Listen to this Post

Growing Security Crisis in Network Edge Devices
A wave of alarming security flaws has been uncovered by Trend Micro’s Red Team, affecting more than 30 high-severity vulnerabilities in modems used across homes, industries, and critical infrastructure. These devices range from basic ADSL home gateways to advanced 4G/5G industrial routers. The vulnerabilities open doors for hackers to gain remote control, extract sensitive data, and disrupt essential services. Many of the affected devices are already at their End-of-Life (EoL) stage, meaning they will never receive official security updates. This leaves millions of users—and in some cases, national infrastructure—dangerously exposed.
Vulnerability Landscape and Immediate Threat
Researchers identified widespread WAN-side authentication bypass flaws, particularly in D-Link’s DSL-6740C series. These flaws, tracked as CVE-2024-11067, CVE-2024-11066, and CVE-2024-11068, enable attackers to perform actions such as reading system files, executing commands, and resetting root passwords—all without authentication. A single HTTP GET request can change a device’s root password to “12345678”, giving an attacker persistent admin access.
Trend Micro’s scans revealed over 59,000 of these vulnerable devices exposed on the public internet in late 2024, with only a slight drop to 23,000 by mid-2025. Industrial routers from Billion/BEC, Zyxel, Nokia, DASAN, and Hitron were also found to contain insecure defaults and exploitable command injection points, allowing attackers to perform factory resets, alter network configurations, and even move laterally inside private LTE and SCADA networks.
Researchers also demonstrated how firmware extraction and hidden backdoors could be exploited. In some models, default passwords can be derived directly from a device’s MAC address. In BEC’s firmware, a hardcoded AES decryption key allowed attackers to recover Wi-Fi credentials. This is particularly dangerous when such devices serve as entry points for utilities, transportation systems, and emergency services.
Trend Micro warns that these “design failures” persist across related product families and that vendors often deny responsibility once devices are EoL. Security experts urge internet service providers to phase out such outdated hardware and adopt “Router Freedom” policies so users can choose more secure alternatives. For individuals and organizations, recommended measures include disabling unused services, changing all default credentials, and conducting regular port scans to detect exposed management interfaces.
What Undercode Say:
The vulnerabilities uncovered by Trend Micro represent more than isolated technical flaws—they are a systemic weakness in how network hardware is manufactured, maintained, and retired. The fact that many of these devices are still in use, despite being EoL for years, underscores the dangerous gap between product life cycles and real-world deployment timelines. This creates a perfect storm: devices with outdated firmware, known exploits, and no patching pathway.

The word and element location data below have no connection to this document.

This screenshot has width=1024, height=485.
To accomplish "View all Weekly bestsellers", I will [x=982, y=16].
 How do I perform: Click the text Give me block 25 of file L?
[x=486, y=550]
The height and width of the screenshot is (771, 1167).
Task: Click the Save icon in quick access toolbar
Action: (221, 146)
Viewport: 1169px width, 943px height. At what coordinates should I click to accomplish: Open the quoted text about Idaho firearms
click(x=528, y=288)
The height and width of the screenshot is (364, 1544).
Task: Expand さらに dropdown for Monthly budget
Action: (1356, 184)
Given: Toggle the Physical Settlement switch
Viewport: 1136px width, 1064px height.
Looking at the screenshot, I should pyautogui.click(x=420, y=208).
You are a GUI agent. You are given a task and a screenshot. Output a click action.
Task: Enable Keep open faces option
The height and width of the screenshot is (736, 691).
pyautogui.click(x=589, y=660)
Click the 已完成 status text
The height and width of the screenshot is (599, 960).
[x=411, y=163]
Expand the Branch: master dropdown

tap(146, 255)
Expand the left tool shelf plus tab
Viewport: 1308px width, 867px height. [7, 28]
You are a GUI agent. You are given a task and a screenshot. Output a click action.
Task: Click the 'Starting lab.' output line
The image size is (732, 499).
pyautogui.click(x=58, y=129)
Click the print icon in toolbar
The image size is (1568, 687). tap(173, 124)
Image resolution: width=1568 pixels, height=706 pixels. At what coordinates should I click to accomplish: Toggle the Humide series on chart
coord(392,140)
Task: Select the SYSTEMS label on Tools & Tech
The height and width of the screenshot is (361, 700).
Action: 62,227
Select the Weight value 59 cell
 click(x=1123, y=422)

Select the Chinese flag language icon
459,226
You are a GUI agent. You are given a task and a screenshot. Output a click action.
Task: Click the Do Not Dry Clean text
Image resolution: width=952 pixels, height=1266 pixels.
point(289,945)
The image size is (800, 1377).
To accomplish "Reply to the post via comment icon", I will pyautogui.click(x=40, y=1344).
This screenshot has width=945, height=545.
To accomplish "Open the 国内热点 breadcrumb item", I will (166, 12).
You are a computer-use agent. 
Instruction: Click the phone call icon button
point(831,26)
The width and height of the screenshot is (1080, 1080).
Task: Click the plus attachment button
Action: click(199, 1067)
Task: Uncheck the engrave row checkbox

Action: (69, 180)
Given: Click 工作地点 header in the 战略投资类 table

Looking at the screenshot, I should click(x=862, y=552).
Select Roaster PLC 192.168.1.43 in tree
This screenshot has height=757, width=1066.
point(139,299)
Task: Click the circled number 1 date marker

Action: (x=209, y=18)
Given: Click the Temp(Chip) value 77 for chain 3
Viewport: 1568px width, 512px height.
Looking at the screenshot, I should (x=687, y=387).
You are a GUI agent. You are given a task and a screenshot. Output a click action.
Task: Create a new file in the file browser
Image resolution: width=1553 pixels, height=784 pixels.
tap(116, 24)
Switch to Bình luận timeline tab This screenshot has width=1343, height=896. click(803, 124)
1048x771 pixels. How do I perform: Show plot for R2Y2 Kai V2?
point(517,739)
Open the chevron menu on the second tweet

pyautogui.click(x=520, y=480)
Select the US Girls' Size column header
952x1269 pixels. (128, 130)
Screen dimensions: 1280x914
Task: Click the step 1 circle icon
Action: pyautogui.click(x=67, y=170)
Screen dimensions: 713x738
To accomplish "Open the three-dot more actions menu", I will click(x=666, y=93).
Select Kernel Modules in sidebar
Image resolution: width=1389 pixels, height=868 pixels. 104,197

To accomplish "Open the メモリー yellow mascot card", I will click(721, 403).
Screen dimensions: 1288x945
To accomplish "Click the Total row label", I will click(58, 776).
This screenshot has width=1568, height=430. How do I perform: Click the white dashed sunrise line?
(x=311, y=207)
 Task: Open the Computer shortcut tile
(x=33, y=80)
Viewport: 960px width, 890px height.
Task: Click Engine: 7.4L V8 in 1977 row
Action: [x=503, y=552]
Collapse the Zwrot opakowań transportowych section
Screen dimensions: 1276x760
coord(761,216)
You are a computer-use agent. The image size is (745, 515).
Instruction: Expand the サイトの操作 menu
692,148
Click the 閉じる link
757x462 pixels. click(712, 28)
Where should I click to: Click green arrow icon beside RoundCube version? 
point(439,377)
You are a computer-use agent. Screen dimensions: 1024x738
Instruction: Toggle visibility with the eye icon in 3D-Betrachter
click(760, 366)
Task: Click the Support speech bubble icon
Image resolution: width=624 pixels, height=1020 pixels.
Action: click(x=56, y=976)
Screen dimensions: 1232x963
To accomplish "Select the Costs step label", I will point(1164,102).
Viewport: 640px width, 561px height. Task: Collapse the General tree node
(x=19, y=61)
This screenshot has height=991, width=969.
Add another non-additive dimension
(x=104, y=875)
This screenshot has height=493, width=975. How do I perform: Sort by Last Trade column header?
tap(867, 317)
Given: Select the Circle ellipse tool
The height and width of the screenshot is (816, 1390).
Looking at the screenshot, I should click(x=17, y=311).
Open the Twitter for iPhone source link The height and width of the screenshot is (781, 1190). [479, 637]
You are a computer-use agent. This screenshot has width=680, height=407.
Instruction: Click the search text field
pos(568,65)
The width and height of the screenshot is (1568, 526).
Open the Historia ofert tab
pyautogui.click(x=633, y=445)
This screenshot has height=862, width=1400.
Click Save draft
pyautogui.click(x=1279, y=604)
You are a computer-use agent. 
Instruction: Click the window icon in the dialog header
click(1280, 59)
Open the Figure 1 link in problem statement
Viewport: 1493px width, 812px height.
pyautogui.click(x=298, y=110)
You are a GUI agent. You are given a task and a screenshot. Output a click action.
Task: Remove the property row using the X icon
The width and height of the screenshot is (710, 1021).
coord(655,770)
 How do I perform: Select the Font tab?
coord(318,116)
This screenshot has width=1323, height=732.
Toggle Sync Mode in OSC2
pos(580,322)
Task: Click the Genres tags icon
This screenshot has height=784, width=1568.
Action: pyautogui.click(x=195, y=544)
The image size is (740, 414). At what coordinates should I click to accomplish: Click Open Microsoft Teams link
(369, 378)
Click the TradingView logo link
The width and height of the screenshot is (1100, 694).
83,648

From a cybersecurity standpoint, the D-Link DSL-6740C case is a textbook example of a critical flaw that requires minimal technical skill to exploit. The fact that a single HTTP request can reset a root password is alarming in itself, but the persistence of tens of thousands of exposed units nearly a year after disclosure signals a failure in public awareness and ISP intervention.
Industrial routers pose an even greater threat. These devices often act as gateways to private LTE networks and SCADA environments, meaning that exploitation could directly impact manufacturing lines, water treatment plants, and even power grids. Command injection vulnerabilities like CVE-2024-11983 and CVE-2024-11980 can serve as the initial foothold for attackers seeking deeper access into critical systems.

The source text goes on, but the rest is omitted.